The original yogis saw our bodies as a vessel containing five separate parts called koshas (koa-shas). Each of the five parts plays a vital role in our well-being. They are the physical body (annamaya), the energetic body (pranamaya), the mental body (manomaya), the intellectual body (vijnanamaya) and the spiritual body (anandamaya). When they are all working in harmony, we do not suffer, according to the yogis. The very first time a new student meets me, we discuss the five koshas at length. My entire intake process focuses around these five levels and I do my best to explain them. I often liken it to an onion. It is easiest to work with and connect with the physical body most often. But, many practitioners never reach the deepest level, anandamaya. The goal of therapeutic yoga is to heal the whole person. Even if someone originally sees me for low back pain, we are going to work on all of them. This concept is one of the biggest differences between physical therapy and me. In my experience, 95% of my students have benefited from working on getting to know themselves on a deeper level holistically. The anandamaya level represents the part of us that educates and guides our attitudes and behavior, spawns our actions, and presents our lives with a sense of purpose and meaning.
The deepest, most profound and hardest to connect with kosha is the anandamaya level. It is our spiritual center and is located in the heart center of our being. If you choose to take your yoga to it’s deepest level, your goal becomes to live from and feed your anandamaya kosha. The work at this level is to eradicate the ego. This was the ultimate goal of the original yoga system. Truly you will not be suffering if you have connected with and are living from your highest, truest, purest form of self. For any of you who studied psychology, it is similar to achieving self-actualization on Maslow’s Hierarchy of needs.

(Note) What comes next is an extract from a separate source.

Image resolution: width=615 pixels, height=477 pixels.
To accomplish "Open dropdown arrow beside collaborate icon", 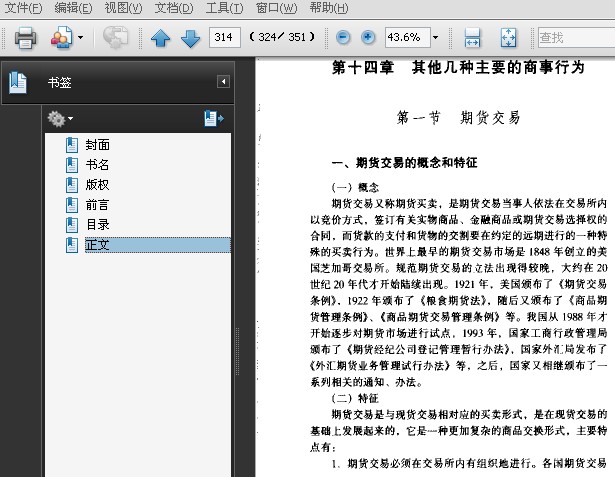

I believe my teacher, Gary Kraftsow, sums up the spiritual aspect of yoga very eloquently...“At the level of personal practice, it is important to become progressively more aware of what can help to remind us of our highest values, to orient our lives toward achieving our goals, and ultimately to facilitate that ‘descent into the heart’ that enables us to awaken to spiritual awareness.”
The journey for each student is completely personalized, and although I am a teacher and guide, I am not really participating in the descent. At the anandamaya level, the student has taken full responsibility of their self-actualization. They see what is blocking them and work to remove the roadblocks through pranayama and asana practice, meditation, study of texts, mantra or chanting, and/or other rituals.